Small Trades Matter Too: Best Practices for Small Lot Trading
This article is relevant to financial professionals and is not relevant to an individual investor. Individual investors should speak with a financial professional about their investing questions.
As the ETF market has matured, investors have become more educated on the underlying liquidity profile of an ETF and how to leverage their trading desk resources to source that liquidity in block trades.
Now that ETFs are prolific in asset allocators’ portfolios, and the adoption of ETF Model Portfolios continues to rise, what about small rebalance trades that don’t require a block trade? For high average daily volume (ADV) ETFs like the WisdomTree India Earnings Fund (EPI), WisdomTree Japan Hedged Equity Fund (DXJ) or WisdomTree U.S. Quality Dividend Growth Fund (DGRW), limit orders for a few thousand shares are rather simple. But for the 90% of ETFs in the marketplace that have lower average daily volume (ADV), historical demand does not warrant a deep on-screen order book. This logical ecosystem practice has made executing smaller trades across portfolios more challenging to asset allocators, but not impossible!
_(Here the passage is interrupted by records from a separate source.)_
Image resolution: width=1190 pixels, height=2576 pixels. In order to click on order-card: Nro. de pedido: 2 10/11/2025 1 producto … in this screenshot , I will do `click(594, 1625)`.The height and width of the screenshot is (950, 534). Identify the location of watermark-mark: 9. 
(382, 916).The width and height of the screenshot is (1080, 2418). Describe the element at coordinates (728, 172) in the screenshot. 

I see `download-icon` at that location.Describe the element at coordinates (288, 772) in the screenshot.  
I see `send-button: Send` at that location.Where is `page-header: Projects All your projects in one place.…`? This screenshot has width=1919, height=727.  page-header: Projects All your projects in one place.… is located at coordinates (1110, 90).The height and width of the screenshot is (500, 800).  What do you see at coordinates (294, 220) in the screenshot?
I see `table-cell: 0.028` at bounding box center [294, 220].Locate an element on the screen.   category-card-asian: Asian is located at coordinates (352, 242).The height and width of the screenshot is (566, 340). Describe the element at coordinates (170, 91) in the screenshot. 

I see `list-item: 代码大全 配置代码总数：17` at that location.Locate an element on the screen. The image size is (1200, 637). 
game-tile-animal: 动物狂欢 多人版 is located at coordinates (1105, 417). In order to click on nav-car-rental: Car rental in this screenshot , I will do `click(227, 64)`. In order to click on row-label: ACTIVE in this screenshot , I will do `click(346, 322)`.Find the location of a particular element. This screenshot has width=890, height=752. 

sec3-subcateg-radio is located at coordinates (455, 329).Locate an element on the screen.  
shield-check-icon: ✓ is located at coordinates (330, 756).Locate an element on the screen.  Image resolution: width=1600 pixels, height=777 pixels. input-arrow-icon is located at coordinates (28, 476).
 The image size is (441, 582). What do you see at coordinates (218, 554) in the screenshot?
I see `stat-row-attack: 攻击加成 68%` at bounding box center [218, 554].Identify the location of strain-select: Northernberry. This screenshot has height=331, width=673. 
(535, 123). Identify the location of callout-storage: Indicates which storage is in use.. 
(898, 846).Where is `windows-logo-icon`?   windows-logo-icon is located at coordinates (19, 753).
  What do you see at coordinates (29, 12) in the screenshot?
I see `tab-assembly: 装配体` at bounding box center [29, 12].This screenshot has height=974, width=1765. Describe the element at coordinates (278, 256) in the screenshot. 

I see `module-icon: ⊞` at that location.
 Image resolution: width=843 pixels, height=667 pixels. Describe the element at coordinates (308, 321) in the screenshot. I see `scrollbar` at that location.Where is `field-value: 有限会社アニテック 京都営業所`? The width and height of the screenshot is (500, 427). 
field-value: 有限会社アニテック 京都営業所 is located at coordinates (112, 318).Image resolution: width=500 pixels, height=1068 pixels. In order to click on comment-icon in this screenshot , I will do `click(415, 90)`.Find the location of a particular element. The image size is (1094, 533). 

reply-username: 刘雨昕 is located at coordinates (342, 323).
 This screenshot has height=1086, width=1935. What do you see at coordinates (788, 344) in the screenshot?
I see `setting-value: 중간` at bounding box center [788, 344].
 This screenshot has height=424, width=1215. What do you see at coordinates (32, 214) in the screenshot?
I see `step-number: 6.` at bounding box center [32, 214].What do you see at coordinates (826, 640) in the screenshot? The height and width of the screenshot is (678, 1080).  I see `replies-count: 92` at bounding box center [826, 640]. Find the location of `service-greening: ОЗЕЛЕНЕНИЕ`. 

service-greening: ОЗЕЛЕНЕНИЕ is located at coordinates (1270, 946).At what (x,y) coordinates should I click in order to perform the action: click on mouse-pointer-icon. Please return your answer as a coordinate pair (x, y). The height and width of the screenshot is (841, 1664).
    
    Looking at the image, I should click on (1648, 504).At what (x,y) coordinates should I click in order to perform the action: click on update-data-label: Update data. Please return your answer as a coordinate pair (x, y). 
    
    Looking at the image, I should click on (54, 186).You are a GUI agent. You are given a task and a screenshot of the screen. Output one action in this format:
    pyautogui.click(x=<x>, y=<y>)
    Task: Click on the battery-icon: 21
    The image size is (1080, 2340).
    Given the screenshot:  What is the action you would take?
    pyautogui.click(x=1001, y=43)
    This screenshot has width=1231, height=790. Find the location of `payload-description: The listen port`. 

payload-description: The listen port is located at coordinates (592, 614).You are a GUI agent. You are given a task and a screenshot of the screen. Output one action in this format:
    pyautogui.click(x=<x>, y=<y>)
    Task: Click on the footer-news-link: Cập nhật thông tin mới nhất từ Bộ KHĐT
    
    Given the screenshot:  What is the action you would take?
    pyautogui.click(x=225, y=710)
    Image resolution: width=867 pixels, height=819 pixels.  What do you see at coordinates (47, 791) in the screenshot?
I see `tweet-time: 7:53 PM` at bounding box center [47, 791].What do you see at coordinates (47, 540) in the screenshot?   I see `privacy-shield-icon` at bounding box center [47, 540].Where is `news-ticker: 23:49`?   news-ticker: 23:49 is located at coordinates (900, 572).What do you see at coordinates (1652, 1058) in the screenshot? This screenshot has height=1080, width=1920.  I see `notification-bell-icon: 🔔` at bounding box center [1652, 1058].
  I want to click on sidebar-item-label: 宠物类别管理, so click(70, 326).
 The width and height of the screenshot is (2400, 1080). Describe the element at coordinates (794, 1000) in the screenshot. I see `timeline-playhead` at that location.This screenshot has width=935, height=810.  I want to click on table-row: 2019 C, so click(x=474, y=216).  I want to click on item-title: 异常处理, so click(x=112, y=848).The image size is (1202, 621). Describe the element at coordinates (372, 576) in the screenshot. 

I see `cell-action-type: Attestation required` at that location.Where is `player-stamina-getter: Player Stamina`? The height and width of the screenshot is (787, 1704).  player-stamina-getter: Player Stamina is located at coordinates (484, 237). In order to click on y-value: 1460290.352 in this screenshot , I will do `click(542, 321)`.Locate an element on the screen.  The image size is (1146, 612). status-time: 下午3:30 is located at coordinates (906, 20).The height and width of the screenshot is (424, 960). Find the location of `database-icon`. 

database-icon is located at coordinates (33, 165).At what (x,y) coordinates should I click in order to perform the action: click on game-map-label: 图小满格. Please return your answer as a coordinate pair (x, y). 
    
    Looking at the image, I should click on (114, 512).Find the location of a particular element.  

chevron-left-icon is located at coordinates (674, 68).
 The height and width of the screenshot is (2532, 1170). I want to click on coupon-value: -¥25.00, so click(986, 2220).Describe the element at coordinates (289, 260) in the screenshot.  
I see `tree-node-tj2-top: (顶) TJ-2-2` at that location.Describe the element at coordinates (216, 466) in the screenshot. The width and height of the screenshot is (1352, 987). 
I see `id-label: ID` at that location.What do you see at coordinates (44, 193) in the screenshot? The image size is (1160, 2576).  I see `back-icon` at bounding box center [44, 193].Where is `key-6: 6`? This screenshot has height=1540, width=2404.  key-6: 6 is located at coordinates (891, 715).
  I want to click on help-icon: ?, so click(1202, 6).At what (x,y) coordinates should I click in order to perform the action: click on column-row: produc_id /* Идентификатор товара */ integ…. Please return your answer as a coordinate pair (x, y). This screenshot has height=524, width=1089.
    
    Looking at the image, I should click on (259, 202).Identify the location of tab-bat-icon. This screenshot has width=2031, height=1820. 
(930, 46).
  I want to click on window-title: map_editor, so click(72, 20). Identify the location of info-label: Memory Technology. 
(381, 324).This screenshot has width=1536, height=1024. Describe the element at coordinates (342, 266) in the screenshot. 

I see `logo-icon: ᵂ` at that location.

Follow these simple best practices for an easier and better execution experience for small lot trading in lower ADV ETFs.
1. Always use limit orders when trading electronically.
- If you are concerned about having to watch the order, set the limit 2–3 cents above the offer price. The order will be filled at the best bid or offer, potentially better than the limit price, but the order type guarantees that the price will not go beyond the limit set.
2. Leverage the capital markets desks at issuers.
- Capital markets desks can speak with market makers before you trade and let them know to expect increased electronic volume. This practice should add further liquidity depth to accommodate the expected trades that day.
- You can send an email with ticker and share sizes to email@example.com before you plan to trade, and we can speak to the liquidity providers on your behalf.
3. You can always send the order to the trading desk.
- There is no size too small to send orders “Not Held.” Although the order may not warrant a block trade, the trading desk may have access to algos and dark pools to execute the smaller lots in an efficient manner on your behalf.
4. NEVER USE MARKET ORDERS. Even the most liquid ETFs are subject to executions at prices away from fair value due to the time-sensitive and price-insensitive nature of market orders.
Important Risks Related to this Article
There are risks associated with investing, including possible loss of principal. Funds focusing their investments on certain sectors may be more vulnerable to any single economic or regulatory development. This may result in greater share price volatility. Please read each Fund’s prospectus for specific details regarding the Fund’s risk profile.